A triple combination of atorvastatin, celecoxib and tipifarnib strongly inhibits pancreatic cancer cells and xenograft pancreatic tumors

Abstract

Because K-Ras mutation and cyclooxygenase-2 (COX-2) overexpression are hallmarks of majority of pancreatic cancer patients, an approach to inhibit the progression and growth of pancreatic cancer using the simultaneous administration of agents that inhibit the function of both targets, should be considered. In the present study, we assessed the effects of atorvastatin (Lipitor), celecoxib (Celebrex) and tipifarnib (Zarnestra) on the growth of human pancreatic cancer. In the in vitro studies, we found that treatment of human pancreatic tumor cells with a combination of atorvastatin, celecoxib and tipifarnib had a stronger inhibitory effect on growth and a stronger stimulatory effect on apoptosis than each drug alone or for any combination of two drugs. We also found that treatment of Panc-1 cells with a combination of all three drugs strongly decreased the levels of phosphorylated Erk1/2 and Akt. In an animal model of xenograft tumors in severe combined immunodeficient (SCID) mice, we found that daily i.p. injections of a combination of atorvastatin, celecoxib and tipifarnib had a stronger inhibitory effect on the growth of the tumors in mice than each drug alone or for any combination of two drugs. The results of our study indicate that a combination of atorvastatin, celecoxib and tipifarnib may be an effective strategy for the treatment of pancreatic cancer.

Figure 1.

Proposed inhibitory effects of atorvastatin, celecoxib and tipifarnib.

Figure 2.

Effects of atorvastatin, celecoxib or tipifarnib on proliferation and apoptosis of Panc-1 cells. Panc-1 cells were seeded at a density of 0.2×10⁵ cells/ml in 35-mm tissue culture dishes (2 ml/dish) and incubated for 24 h. The cells were then treated with DMSO (2 μl/ml) or with various concentrations of atorvastatin (1–10 μM), celecoxib (1–10 μM) or tipifarnib (0.1–0.5 μM) in DMSO for 96 h.
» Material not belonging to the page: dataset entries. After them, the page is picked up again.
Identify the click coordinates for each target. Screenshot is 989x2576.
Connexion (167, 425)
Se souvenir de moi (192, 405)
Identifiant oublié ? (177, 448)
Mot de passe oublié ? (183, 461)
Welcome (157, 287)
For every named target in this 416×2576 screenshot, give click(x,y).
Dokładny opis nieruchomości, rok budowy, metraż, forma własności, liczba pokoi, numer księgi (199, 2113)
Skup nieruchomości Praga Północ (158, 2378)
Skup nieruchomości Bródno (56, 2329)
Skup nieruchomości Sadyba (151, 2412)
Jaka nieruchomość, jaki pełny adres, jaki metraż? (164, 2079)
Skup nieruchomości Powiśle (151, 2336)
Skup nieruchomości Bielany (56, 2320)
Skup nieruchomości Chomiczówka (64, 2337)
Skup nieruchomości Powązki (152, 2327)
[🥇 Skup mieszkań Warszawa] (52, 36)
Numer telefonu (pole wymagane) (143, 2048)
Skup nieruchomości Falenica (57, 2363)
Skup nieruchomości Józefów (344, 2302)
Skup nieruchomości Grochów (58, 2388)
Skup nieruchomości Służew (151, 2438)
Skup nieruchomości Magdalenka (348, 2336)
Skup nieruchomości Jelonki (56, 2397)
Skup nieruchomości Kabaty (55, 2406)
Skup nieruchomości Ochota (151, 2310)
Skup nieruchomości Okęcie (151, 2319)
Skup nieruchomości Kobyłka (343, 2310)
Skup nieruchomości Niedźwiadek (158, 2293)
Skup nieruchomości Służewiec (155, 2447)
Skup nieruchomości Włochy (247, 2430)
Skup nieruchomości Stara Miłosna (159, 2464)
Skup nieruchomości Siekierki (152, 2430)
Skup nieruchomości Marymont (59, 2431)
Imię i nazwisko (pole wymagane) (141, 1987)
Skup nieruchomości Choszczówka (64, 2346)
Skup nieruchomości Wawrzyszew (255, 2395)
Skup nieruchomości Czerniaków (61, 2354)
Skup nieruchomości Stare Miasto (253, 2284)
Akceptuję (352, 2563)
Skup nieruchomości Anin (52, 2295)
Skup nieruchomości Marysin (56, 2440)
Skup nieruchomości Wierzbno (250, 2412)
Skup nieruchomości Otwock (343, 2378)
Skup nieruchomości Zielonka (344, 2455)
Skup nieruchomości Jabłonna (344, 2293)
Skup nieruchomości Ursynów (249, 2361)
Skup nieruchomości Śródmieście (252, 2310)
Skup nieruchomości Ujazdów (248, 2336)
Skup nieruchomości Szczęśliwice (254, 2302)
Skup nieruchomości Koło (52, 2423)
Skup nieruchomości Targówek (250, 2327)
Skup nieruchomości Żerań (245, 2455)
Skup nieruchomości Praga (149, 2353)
Each incubation mixture contained the same amount of solvent (DMSO; 2 μl/ml). (A) The number of viable cells was measured by a trypan blue exclusion assay and expressed as a percentage of solvent-treated control. (B) The number of apoptotic cells was determined by morphological assessment. Each value is the mean ± SE from three separate experiments.

Figure 3.

Effects of atorvastatin, celecoxib or tipifarnib alone or in combination on phosphorylation of Erk1/2 and Akt. Panc-1 cells were seeded at a density of 0.1×10⁶ cells/ml of medium in 100-mm tissue culture dishes and incubated for 24 h. The cells were then treated with atorvastatin (2 μM), celecoxib (2 μM) or tipifarnib (0.1 μM) alone or in combination for 24 h. Western blot analysis with anti-phosphorylated Erk1/2 (#4376, Cell Signaling Technology) and anti-phosphorylated Akt (#9275, Cell Signaling Technology) was used to determine the expression of phosphorylated-Erk and phosphorylated-Akt.

Figure 4.

Inhibitory effect of i.p. injection of atorvastatin, celecoxib or tipifarnib alone or in combination on the growth of subcutaneous Panc-1 tumors in SCID mice. Female SCID mice were injected subcutaneously with Panc-1 cells (2×10⁶ cells/0.1 ml) suspended in 50% Matrigel and RPMI medium. Injections of drug were started in mice after they had a tumor (0.6–1.0 cm wide and 0.6–1.0 cm long). The mice (6/group) received daily i.p. injections of vehicle (see below) or atorvastatin (ATOR; 2 μg/g body weight), celecoxib (CEL; 2 μg/g) or tipifarnib (TIP; 0.8 μg/g) alone or in combination. Each value is the mean ± SE. The linear trend in tumor growth for the atorvastatin + celecoxib + tipifarnib group was significantly different from that for any other group (p=0.0034).

Figure 5.

Inhibitory effect of i.p. injections of atorvastatin, celecoxib and tipifarnib in combination on the growth of orthotopic Panc-1 tumors in SCID mice. Female SCID mice were injected orthotopically with Panc-1 luc cells (1×10⁶ cells/mouse). After 2–3 weeks, mice with established Panc-1 tumors were randomized into two groups. One group of mice received daily i.p. injections with solvent and the other group of mice received daily i.p. injections with atorvastatin (2 μg/g) + celecoxib (2 μg/g) + tipifarnib (0.8 μg/g). Tumor size of each mouse was determined once a week using the IVIS system. Representative images are shown. (A and B) Mice before treatment. (C) An image taken from a mouse in the solvent control group 28 days after treatment. (D) An image taken from a mouse in the combination treatment group 28 days after treatment. (E) Each value for tumor mass is the mean ± SE from 4 mice.